TASK STATEMENT: Set down exactly the lines running from the one with "The width and" to the last line of the listing below, both included, and skip every picture.

━━━━━ RECORDS TO PROCESS

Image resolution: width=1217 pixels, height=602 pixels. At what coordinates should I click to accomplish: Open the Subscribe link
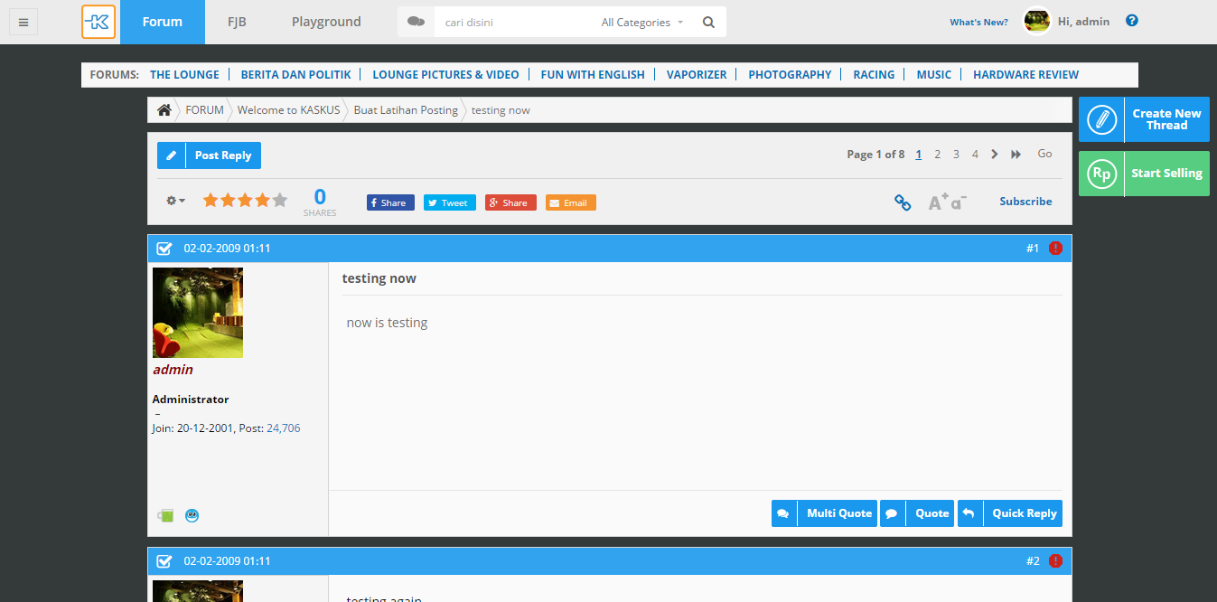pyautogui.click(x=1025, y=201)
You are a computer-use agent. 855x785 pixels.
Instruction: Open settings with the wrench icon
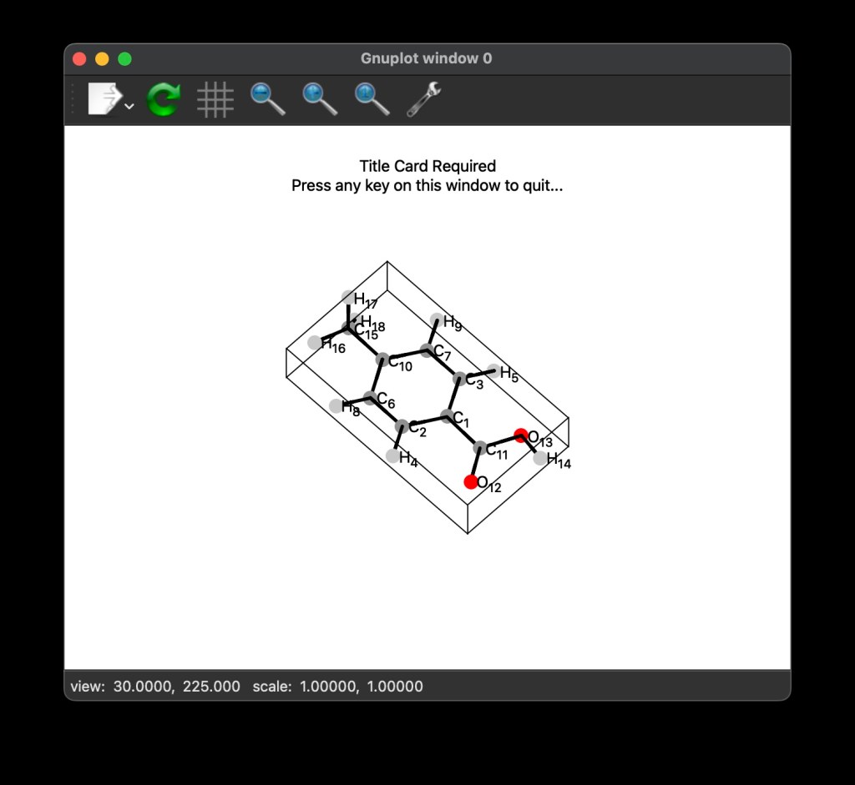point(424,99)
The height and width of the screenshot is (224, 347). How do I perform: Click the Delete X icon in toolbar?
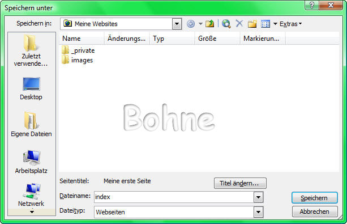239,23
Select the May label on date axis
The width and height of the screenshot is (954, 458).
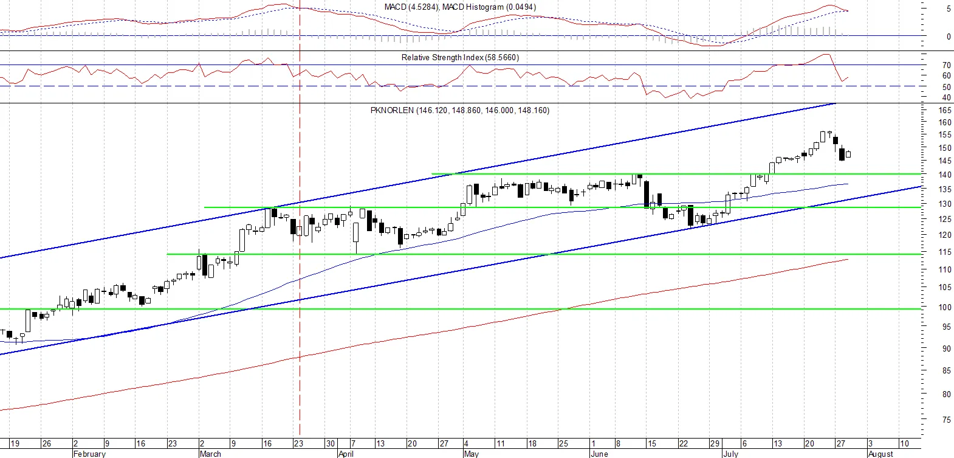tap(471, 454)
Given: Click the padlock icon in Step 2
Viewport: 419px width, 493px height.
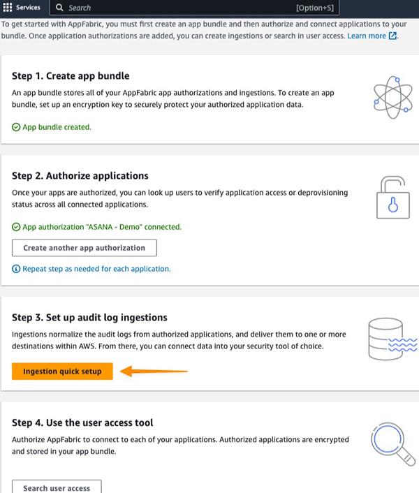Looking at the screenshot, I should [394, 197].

━━━━━━━━━━

RESPONSE BOX:
The width and height of the screenshot is (954, 458).
tap(471, 454)
Given: Click the padlock icon in Step 2
Viewport: 419px width, 493px height.
Looking at the screenshot, I should [394, 197].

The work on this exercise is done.